:: What this task involves ::
According to the article on the Zurich substitution therapy study, what share of patients frequently consumed alcohol toward the end of the study?

[Quoted passage Boundary: Start]

Substitution therapy on heroin addicted patients can help to reduce the consumption of illegal drugs, reveals study.
Opioid drugs such as methadone, morphine were received by over 3,000 heroin addicts as a part of their treatment in Canton of Zurich. A long-term study conducted on substitution treatments with methadone, or other opioid drugs was found to reduce the consumption of illegal drugs among heroin addicted patients.
‘Substitution treatments with methadone, or other opioid drugs found to reduce consumption of illegal drugs in heroin addicted patients.’
In the beginning this kind of treatment reduced the consumption of alcohol, but is known that most of them drink alcohol more frequently now than the previous decade. This was conducted as a new long-term study from the University Psychiatric Hospital and the University of Zurich.Heroin and Cocaine Consumption Markedly Reduced
The study includes data on nearly 9,000 patients with a heroin addiction who underwent substitution therapy in the Canton of Zurich between 1998 and 2014. They already consumed sustainably less heroin or cocaine - and somewhat less alcohol - from the beginning of the treatment. Moreover, the proportion of patients who consumed heroin frequently (at least five days per week) more than halved over the 17-year study period (from 14.4 to six percent), and the number of frequent cocaine consumers shrank from 8.5 to 4.9 percent. The results also demonstrate that the decrease in heroin consumption went hand in hand with an improved social situation for the patients.
Nearly one in four frequently consumes alcohol
"Alcohol consumption, on the other hand," explains Marcus Herdener, study head and chief physician at the University Psychiatric Hospital, "increased during the study period." Towards the end of the study, almost one in four patients (22.5%) frequently consumed alcohol. "It seems to mirror a general trend that this patient group drinks more alcohol," says Herdener. As liver infections such as hepatitis B and C are also commonplace among people with opioid addiction, frequent alcohol consumption seriously jeopardizes the health of these aging patients.
According to other studies, an increasing number of opioid-dependent people die from liver disease. The results of the Zurich study are significant: "They reveal that there is still a major therapeutic need for treatment with regard to frequent alcohol consumption," Herdener concludes.

[Quoted passage Boundary: End]
[Raw data Boundary: Start]

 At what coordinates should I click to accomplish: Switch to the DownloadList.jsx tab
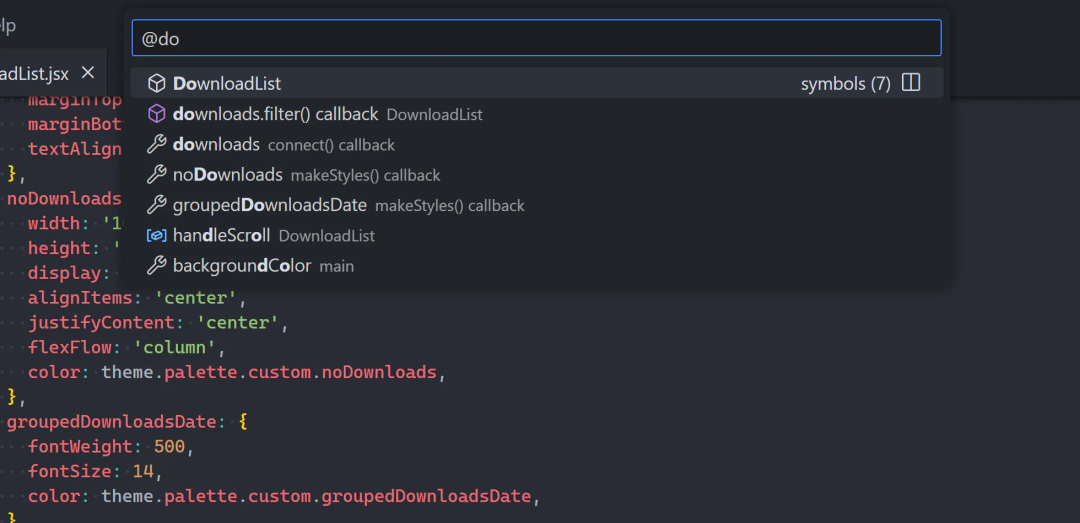click(35, 73)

[Raw data Boundary: End]

:: Solution to the exercise ::
Almost one in four patients (22.5%).